Questions That Could Be Asked at Some Point:

  • Wasn’t this a Go repo? Yes, carcinization has come for the gopher. There were several issues I didn’t know how to solve in the Go/Qt paradigm, especially with Windows: not being able to make a single-file executable, needing to Run as Administrator, and having to write the WiFi Direct DLL to a temp folder and link to it at runtime because Go doesn’t work with MSVC. Plus it was fun to use tokio/async and windows-rs, with which the Windows networking portions are written. The GUI framework is now Tauri which gives a native experience on all platforms with a very small footprint. The Android version is written in Kotlin and the iOS version in Swift. Neither mobile codebase is in this repository.
  • You’re using SHA-256 to derive the key from a password. Isn’t that bad? Shouldn’t you be using a Password-Based Key Derivation Function like Scrypt or Argon2? I was doing this before, but it wasn’t strictly necessary because these keys are only used during the file transfer. For an attacker to intercept the data in transit, they’d need to be on the hotspot network, which is protected by WPA2, so they’d need to shoulder-surf the password or QR code. The change was made because I couldn’t find a good Scrypt or Argon2 implementation on all platforms.
  • Why are you using AES-GCM at all if there’s already WPA2 then? When I started working on this project in 2017, I was trying to allow for IBSS WiFi networks on macOS that didn’t use authentication. I was using the wrong encryption (and incorrectly) then, and later I added AES-GCM because it’s the only good and official-ish AEAD implementation I could find in all of Go, Swift, Kotlin, and now Rust. If any cryptographers read this and find that I’m still being dumb, please let me know.
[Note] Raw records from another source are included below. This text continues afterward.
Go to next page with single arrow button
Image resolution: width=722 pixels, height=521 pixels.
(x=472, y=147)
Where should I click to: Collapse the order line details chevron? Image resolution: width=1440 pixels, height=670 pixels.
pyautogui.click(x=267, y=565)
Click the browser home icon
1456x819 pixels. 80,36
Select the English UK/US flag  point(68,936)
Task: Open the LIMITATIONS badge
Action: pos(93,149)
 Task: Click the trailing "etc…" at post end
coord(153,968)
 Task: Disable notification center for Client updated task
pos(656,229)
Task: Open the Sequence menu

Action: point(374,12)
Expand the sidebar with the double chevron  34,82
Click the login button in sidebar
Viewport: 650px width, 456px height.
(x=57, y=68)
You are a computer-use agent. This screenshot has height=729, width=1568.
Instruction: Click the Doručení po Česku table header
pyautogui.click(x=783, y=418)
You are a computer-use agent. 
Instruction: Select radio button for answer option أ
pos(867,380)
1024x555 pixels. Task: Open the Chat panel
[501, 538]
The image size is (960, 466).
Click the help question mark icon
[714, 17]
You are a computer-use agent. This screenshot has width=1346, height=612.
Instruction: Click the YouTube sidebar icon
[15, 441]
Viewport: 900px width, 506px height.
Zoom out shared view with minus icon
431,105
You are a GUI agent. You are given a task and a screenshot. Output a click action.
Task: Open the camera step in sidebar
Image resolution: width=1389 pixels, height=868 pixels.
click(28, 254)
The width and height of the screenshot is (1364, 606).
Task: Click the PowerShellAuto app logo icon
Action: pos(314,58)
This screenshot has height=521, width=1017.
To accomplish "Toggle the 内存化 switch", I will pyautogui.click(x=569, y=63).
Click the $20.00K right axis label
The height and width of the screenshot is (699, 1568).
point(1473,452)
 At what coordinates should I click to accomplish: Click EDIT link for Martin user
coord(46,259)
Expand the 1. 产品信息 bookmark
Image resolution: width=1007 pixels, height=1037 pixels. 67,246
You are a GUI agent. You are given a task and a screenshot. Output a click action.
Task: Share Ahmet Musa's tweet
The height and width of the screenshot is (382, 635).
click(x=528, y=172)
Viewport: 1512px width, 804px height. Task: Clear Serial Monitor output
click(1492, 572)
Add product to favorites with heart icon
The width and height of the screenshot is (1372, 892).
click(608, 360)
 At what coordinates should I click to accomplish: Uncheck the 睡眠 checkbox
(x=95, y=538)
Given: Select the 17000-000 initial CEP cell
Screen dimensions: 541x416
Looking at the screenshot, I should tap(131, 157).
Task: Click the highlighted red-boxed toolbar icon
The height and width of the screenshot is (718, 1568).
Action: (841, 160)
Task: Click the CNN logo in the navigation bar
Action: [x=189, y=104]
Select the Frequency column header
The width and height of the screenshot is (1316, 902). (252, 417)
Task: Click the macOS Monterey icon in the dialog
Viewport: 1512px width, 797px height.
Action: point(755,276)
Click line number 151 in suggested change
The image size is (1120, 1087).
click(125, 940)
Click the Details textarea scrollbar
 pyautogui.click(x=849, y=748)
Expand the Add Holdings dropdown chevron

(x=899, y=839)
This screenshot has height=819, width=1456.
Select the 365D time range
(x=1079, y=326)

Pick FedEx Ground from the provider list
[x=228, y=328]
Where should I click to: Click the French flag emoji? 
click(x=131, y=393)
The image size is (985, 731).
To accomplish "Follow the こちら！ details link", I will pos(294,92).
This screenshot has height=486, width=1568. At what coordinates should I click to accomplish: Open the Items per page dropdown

Questions for Hypothetical Users:

  • Did anyone use the CLI version? Is there need for one now? With the original Go version, I wrote the CLI first and then learned how to make a GUI. For this version, with Tauri requiring Tokio, the async stuff is pretty deeply hooked in, so it didn’t make sense to do the CLI first. It may be relatively straightforward to make a CLI version, but I might not do so unless people will use it.